> [ENTRIES PROVIDED]
= = = = = = =

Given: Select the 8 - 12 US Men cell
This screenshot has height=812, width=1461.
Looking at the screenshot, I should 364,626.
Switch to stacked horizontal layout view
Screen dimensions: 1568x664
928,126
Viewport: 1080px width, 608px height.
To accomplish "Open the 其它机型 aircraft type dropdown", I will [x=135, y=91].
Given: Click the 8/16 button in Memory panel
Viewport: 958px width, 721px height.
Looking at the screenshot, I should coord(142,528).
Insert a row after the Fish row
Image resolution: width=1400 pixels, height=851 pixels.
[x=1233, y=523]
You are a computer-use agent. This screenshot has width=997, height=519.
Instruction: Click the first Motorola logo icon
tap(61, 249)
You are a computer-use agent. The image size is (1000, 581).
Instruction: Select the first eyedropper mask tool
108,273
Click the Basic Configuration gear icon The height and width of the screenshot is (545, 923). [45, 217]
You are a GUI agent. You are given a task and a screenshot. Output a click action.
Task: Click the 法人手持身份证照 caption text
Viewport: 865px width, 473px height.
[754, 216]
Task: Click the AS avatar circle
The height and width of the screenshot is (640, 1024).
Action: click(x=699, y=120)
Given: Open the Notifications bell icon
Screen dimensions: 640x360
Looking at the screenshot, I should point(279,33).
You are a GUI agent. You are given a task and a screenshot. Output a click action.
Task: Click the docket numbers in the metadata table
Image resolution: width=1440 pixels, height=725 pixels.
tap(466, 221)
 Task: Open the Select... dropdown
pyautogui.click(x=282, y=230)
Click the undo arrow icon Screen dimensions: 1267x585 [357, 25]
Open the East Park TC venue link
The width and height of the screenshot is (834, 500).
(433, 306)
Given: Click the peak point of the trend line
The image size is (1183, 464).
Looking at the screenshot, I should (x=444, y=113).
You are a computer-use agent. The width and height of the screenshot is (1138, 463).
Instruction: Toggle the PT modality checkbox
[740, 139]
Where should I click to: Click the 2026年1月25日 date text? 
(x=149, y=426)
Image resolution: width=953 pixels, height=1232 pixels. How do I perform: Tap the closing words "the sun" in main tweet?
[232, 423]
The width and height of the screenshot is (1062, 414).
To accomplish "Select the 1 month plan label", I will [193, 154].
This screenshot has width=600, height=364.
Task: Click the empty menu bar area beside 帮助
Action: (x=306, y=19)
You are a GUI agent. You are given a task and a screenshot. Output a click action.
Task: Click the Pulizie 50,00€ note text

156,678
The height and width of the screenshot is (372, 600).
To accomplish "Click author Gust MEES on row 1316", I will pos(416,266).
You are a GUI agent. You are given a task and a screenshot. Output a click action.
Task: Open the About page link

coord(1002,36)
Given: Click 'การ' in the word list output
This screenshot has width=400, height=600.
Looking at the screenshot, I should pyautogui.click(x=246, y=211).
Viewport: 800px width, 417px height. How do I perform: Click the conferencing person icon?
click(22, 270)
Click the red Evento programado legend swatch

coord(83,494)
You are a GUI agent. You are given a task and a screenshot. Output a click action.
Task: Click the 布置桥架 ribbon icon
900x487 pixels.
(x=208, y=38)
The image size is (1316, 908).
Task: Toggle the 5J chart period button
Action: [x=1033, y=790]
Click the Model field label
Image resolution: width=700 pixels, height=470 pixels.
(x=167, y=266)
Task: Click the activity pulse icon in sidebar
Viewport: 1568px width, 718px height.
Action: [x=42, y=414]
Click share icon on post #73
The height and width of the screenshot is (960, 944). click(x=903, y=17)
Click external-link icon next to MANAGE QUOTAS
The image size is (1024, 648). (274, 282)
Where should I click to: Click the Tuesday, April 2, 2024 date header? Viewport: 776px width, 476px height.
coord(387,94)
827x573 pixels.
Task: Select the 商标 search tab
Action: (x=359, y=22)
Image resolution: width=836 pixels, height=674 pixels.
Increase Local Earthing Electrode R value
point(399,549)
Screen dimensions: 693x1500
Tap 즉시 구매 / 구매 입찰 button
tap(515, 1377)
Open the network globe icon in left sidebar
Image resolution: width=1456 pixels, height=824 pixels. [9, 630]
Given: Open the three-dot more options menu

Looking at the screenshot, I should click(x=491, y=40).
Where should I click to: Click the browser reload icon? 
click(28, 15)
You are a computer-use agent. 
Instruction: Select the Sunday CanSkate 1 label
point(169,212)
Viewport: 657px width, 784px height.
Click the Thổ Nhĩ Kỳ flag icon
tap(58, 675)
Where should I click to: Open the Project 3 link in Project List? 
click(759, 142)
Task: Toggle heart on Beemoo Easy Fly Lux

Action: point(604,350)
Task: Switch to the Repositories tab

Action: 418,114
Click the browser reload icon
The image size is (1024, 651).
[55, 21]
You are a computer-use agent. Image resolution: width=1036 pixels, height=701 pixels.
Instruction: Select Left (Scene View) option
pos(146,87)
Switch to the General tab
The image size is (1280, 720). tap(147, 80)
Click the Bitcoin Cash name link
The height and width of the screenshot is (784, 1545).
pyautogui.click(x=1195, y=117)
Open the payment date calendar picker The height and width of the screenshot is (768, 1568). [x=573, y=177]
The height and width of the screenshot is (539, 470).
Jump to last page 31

= = = = = = =

> [PROBLEM STATEMENT]
For this task, write out exactly the lines of the entries above, starting at the line with "This screenshot has width=400, height=600." and ending at the line with "Task: Click the activity", both included, and no others.

> [PROBLEM SOLUTION]
This screenshot has width=400, height=600.
Looking at the screenshot, I should pyautogui.click(x=246, y=211).
Viewport: 800px width, 417px height. How do I perform: Click the conferencing person icon?
click(22, 270)
Click the red Evento programado legend swatch

coord(83,494)
You are a GUI agent. You are given a task and a screenshot. Output a click action.
Task: Click the 布置桥架 ribbon icon
900x487 pixels.
(x=208, y=38)
The image size is (1316, 908).
Task: Toggle the 5J chart period button
Action: [x=1033, y=790]
Click the Model field label
Image resolution: width=700 pixels, height=470 pixels.
(x=167, y=266)
Task: Click the activity pulse icon in sidebar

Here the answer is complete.